The above denims are part of the Mr. Olive Spring 2010 collection which will be in store in January 2011. Mr. Olive's denim is widely popular in Japan, but relatively unknown outside of Japan. Today we want to describe some of the details that make Mr. Olive's denim so popular among denim enthusiasts.

Mr. Olive uses select artisans throughout Japan to create denims with quality craftsmanship, vintage details, and moderns fits. Mr. Olive denim keeps over 100-year history of making selvedge denim by weaving select fabrics on vintage shuttle looms - the "right" way to make durable denim. All Mr. Olive selvedge denim fabrics are made by artisans in Okayama, Japan. Due to the time consuming process of making the denim fabric, the factory is capable of making only 20 pairs of denim (maximum) per day. The above photos is Mr. Olive's indigo pima raw selvedge denim with sulpher dyed weft in slim tapered fit. More photos of the denim below.
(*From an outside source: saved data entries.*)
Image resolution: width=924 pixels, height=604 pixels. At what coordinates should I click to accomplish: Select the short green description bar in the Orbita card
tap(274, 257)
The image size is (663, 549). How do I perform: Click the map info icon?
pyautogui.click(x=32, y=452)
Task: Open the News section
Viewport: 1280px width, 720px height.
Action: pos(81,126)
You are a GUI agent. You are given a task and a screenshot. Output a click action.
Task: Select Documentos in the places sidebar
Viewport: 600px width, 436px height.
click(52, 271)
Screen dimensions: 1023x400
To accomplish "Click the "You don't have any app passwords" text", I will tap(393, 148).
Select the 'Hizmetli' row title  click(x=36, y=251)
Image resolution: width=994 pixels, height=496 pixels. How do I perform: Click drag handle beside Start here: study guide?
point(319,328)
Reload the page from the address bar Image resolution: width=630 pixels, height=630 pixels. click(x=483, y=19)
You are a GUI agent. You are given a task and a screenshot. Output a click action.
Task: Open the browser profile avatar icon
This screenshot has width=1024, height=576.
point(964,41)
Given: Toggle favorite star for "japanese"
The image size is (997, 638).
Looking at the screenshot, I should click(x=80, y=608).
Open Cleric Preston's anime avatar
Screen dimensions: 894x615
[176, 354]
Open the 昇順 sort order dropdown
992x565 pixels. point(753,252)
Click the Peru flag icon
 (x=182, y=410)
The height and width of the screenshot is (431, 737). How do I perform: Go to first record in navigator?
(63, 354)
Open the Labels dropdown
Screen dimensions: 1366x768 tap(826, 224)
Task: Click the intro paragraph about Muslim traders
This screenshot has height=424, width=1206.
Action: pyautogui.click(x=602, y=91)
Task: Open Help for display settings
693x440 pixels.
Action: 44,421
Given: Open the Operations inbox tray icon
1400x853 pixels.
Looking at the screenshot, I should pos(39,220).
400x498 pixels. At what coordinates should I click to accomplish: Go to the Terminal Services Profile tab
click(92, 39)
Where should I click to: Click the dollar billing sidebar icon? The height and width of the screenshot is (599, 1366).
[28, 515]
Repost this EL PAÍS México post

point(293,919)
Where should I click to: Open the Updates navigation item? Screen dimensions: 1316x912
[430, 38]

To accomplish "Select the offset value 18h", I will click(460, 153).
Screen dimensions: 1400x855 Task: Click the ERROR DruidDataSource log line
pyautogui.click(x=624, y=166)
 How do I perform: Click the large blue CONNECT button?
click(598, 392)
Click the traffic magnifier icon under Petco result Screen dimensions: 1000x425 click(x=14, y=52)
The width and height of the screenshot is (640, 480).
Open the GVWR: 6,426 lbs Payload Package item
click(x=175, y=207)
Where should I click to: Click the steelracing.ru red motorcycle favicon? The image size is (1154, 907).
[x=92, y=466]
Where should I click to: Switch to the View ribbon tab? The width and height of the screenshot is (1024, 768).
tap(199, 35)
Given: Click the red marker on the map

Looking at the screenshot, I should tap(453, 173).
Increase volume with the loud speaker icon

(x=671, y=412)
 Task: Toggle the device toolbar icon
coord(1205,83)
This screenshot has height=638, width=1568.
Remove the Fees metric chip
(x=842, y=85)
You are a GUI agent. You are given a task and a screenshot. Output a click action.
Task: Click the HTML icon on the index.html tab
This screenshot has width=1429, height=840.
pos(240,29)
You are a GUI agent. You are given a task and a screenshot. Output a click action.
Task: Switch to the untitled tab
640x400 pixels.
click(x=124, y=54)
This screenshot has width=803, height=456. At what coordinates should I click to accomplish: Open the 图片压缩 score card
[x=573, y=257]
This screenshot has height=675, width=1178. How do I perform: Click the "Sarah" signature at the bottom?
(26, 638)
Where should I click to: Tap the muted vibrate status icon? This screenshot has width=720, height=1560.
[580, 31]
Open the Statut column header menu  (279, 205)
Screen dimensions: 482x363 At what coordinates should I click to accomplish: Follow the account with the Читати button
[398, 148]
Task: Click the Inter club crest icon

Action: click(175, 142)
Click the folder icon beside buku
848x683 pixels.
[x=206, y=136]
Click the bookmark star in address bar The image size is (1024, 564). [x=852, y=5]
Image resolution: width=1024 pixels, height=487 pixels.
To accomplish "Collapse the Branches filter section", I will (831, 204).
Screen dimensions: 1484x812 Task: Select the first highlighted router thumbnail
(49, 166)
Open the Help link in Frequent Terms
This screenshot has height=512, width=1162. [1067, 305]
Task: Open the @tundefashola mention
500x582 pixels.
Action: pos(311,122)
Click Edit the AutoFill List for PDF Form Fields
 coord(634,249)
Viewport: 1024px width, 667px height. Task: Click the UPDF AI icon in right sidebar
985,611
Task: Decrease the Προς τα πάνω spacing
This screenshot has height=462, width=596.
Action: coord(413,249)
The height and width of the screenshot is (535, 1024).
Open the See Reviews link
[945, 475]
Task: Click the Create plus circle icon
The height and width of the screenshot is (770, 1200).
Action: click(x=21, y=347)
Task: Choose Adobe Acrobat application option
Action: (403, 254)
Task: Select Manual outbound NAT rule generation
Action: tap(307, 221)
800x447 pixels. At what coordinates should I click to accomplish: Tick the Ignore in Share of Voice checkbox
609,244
The denim is cut for a modern fit by artisans in Miyagi, Japan, historically known for suit making, for detailed cuts. The above denim uses 13oz pima raw denim with indigo surface and charcoal, sulpher dyed weft. The pima cotton fabric (thin, super long thread) provides softness, strength and polish. The denim will fade naturally with a slight hint of both gray from loss of indigo and charcoal.

Close up detail of the selvedge line and the sulpher dyed weft.

The pima indigo denim with sulpher dyed weft will be available in 3 styles: raw, wrinkled, and regin. The regin wash (top) shows how the raw denim (left) will natural fade showing a light hint of both gray from loss of indigo and charcoal.

For washed denim, Mr. Olive uses artisans in Kanagawa, Japan, for their up-to-date techniques. The fabric is Mr. Olive's signature 13.5oz selvedge which has a smooth surface and soft to the touch. The denim is given a natural wash use regin, then is overdyed in earth color (beige) for a vintage feel.

The earth color takes inspiration from early America Nevada coal miners.

Close up detail of the yellow selvedge.